(Items listed in a dataset)
━━━━━━━━━━━━━━━━━━━━

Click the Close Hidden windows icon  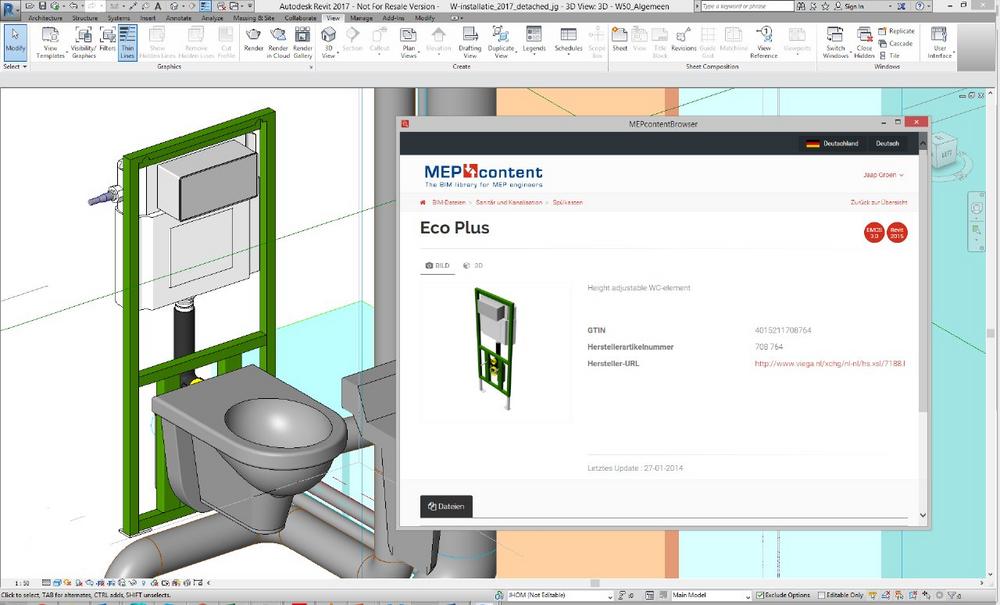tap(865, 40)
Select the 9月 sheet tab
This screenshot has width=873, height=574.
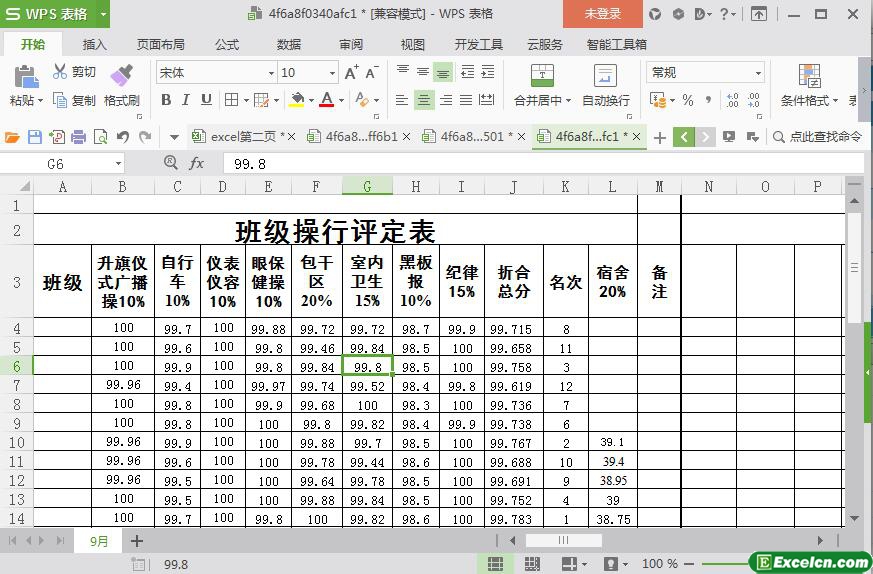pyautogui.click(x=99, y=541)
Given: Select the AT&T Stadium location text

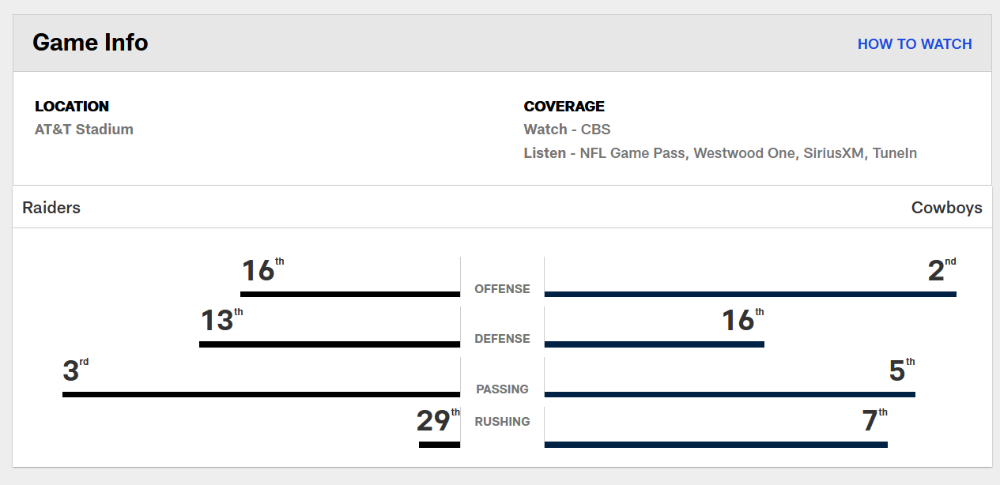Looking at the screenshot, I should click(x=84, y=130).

━━━━━━━━━━━━━━━━━━━━

▶ About this exercise: Leave every picture out and copy precisely the lines from the one containing "Select the 9月 sheet tab" through the last line of the data above, both ends included.

▶ Exercise result:
Select the 9月 sheet tab
This screenshot has width=873, height=574.
pyautogui.click(x=99, y=541)
Given: Select the AT&T Stadium location text

Looking at the screenshot, I should click(x=84, y=130).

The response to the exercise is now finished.